The Wall Street Journal is reporting that U.S. counterterrorism officials are working urgently to determine if the European plots also involve an immediate threat to the United States.
"You have folks increasingly concerned about: Is it not just Europe that needs to be careful, but is there a threat here as well?" one U.S. counterterrorism official told the Journal.
Intelligence sources are saying it has been years since a plot on the scale of the European assault has been uncovered.
"This isn't just your typical Washington talk about how the threats have evolved," a counterterrorism official told the Journal. "People are very concerned about what they're seeing."
In some ways, experts say, the latest plot suggests terrorists learned from the relatively simple, brutally effective assault carried out in Mumbai.
Experts continue to believe al-Qaida's chief objective is to carry out an attack on American soil using weapons of mass destruction. But the apparent shift to simultaneous assaults with explosives and automatic weapons, presumably targeting "soft targets" such as hotels, tourist attractions, and mass transportation hubs, shows the organization is also interested in attacks that aren't as lethal, but can be much more difficult to detect.
Andrew McCarthy, the former assistant U.S. attorney who led the 1995 prosecution of "Blind Sheik" Omar Abdel-Rahman, points out the 9/11 attacks took over 18 months to carry out.
"An armed assault, while it's not likely to result in the same number of casualties, is easier in the United States to train for. There are lots of remote areas to train in. The training curve is not as high to get someone ready to carry out an attack like that," he says.

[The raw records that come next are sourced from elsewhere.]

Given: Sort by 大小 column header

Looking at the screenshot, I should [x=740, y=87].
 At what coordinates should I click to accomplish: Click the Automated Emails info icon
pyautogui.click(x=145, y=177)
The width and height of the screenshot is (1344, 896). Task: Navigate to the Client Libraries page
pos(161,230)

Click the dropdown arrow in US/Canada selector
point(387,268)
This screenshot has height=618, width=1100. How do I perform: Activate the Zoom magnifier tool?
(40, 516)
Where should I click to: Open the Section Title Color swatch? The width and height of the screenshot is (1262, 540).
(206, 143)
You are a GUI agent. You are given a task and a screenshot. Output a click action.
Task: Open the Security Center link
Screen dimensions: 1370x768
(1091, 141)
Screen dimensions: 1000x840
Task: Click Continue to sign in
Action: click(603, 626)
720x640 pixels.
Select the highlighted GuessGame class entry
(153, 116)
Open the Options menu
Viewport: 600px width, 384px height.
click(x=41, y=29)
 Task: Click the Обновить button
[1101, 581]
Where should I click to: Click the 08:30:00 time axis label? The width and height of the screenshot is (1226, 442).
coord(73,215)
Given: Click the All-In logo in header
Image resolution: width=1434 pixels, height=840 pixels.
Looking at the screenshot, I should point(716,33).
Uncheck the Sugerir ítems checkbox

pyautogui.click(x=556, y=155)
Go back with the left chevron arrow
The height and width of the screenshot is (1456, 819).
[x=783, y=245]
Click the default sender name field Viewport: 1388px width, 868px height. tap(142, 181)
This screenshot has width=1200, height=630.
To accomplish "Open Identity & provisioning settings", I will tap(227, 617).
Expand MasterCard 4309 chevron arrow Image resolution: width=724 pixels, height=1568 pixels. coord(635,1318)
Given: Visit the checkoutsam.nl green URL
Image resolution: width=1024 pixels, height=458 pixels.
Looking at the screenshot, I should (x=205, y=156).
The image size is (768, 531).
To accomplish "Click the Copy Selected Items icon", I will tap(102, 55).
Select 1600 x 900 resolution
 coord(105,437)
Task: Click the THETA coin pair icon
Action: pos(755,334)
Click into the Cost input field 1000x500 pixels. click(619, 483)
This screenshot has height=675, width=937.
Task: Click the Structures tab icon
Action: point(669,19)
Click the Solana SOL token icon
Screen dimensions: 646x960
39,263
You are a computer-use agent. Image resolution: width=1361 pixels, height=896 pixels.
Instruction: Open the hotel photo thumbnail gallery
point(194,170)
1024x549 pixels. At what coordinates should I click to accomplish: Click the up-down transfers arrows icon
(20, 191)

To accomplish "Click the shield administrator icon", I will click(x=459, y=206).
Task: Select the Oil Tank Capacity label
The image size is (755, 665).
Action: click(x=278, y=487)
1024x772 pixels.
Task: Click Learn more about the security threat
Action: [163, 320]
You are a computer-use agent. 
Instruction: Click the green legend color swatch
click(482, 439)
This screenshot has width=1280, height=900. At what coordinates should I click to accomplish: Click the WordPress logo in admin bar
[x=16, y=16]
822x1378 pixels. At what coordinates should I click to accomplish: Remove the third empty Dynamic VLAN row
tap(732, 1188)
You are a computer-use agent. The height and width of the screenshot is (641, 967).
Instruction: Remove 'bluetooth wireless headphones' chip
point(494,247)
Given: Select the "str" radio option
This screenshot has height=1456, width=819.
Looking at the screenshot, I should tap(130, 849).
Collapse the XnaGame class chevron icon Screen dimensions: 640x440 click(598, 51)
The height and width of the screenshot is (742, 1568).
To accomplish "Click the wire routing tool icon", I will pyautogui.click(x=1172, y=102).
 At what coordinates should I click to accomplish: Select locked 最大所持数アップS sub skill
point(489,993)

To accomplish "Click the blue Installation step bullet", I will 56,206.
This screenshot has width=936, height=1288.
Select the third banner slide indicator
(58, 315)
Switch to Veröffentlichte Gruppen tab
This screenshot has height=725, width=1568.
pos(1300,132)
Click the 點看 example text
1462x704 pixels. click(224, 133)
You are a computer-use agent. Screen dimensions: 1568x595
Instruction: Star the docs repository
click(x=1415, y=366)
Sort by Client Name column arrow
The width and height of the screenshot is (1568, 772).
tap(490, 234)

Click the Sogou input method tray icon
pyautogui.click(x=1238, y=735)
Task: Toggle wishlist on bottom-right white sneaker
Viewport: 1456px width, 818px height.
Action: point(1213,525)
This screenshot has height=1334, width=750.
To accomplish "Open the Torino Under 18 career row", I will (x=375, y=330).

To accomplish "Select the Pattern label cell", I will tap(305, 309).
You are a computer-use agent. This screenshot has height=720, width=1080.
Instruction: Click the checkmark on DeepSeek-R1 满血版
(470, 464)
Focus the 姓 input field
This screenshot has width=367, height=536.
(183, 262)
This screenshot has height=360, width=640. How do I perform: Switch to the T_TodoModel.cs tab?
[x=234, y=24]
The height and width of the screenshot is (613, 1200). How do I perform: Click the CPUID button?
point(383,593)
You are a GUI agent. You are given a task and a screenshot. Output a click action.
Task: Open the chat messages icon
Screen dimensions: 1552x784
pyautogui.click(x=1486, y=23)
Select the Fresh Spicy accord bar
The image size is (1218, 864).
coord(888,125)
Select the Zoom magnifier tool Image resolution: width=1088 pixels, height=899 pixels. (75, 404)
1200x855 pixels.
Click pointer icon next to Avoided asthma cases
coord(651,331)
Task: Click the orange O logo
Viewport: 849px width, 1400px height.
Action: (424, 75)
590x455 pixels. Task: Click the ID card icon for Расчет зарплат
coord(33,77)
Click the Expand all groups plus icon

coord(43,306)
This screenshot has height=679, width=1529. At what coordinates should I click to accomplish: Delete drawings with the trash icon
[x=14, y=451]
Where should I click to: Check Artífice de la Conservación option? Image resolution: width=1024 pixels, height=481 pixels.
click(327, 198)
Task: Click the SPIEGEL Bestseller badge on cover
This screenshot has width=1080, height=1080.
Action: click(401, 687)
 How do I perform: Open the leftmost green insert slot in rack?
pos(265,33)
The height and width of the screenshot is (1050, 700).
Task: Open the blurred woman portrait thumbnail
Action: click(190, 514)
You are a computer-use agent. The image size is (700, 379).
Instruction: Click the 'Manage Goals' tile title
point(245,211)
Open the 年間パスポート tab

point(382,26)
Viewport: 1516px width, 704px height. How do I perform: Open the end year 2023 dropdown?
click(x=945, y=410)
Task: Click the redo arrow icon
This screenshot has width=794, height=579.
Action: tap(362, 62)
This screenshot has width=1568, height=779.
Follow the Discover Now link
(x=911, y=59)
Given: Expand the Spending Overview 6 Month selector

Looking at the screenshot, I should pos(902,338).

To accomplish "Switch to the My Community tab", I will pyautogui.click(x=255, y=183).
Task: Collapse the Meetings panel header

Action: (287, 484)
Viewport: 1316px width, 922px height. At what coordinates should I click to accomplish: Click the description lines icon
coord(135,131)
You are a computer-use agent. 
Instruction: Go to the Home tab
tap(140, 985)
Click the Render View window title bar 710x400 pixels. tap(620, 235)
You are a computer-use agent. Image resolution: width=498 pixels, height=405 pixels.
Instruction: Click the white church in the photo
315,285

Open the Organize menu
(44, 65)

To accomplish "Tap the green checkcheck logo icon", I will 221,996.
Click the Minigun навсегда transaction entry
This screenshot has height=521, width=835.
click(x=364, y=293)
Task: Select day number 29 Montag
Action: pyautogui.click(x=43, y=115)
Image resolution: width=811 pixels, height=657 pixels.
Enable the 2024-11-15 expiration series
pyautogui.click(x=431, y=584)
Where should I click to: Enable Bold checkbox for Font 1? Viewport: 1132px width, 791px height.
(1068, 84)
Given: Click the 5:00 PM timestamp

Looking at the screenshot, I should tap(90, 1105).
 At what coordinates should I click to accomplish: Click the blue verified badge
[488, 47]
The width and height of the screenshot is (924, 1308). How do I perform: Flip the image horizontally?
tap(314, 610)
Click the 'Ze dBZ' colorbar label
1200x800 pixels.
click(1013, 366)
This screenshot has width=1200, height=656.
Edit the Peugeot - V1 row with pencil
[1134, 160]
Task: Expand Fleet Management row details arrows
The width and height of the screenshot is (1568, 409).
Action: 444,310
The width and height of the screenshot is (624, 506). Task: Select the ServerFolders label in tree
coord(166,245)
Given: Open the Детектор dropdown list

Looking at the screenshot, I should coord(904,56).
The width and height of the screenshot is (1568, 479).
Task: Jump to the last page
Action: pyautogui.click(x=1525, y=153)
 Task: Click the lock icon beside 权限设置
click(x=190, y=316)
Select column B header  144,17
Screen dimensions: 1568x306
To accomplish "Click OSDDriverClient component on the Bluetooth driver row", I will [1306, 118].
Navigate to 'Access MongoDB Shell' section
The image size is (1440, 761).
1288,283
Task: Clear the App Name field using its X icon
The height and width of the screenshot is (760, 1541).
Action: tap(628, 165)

McCarthy also tells Newsmax: "Even if the attackers are not particularly competent, we saw in Fort Hood that one guy shooting a high-powered weapon in kind of a haphazard fashion can still kill a lot of people in a very short period of time."
Kent Clizbe, a former CIA counterterrorism operative, agrees with McCarthy that one reason terrorists may be shifting their tactics to armed assaults is that larger plots have proven too difficult.
"I think the only thing that's surprising is that they have not done it here yet," he says. "You look at the relative ease with which you can acquire firearms. You can buy a semi-automatic AK-47 pretty easily here."
Clizbe adds that it may be no coincidence the plot occurs as the Iraq war winds down. That conflict, he says, acted like "fly paper" to keep many violent extremists occupied in the Middle East.
"We have a supply and demand problem," Clizbe says. "You have supply building up and up, and they want to do an attack. So the further and further away we get in time from the Iraq war, the more supply of jihadis there is."
Mark Lowenthal, former CIA assistant director and president of Intelligence & Security Academy, a national security training and consulting firm, tells Newsmax that the nature of the thwarted European attacks may actually indicate progress in the war on terror.
"We're driving these guys to smaller, less coordinated, less catastrophic action," he says. "That doesn't mean it's over. But it shows we're making their lives more operationally difficult.
"It also means that the intelligence problem becomes more difficult. But clearly at this point the intelligence is working, or you wouldn't have all these warnings."
Fred Burton, the vice president of intelligence for the STRATFOR intelligence group in Austin, Texas, agrees wholeheartedly.
"It's our assessment that al-Qaida no longer poses a strategic threat to the United States," he tells Newsmax. "Now that doesn't mean that they still can't kill. But if you look at their target sets, and if you look at the series of attacks that we've had in the United States — such as the Little Rock National Guard shooter, Major Hasan at Fort Hood, the attempt to blow up the airplane on the inbound flight into Detroit — you've got very isolated lone-wolf operations that are clearly jihadi inspired. But you're not going to be able to carry out that kind of WMD attack on U.S. soil."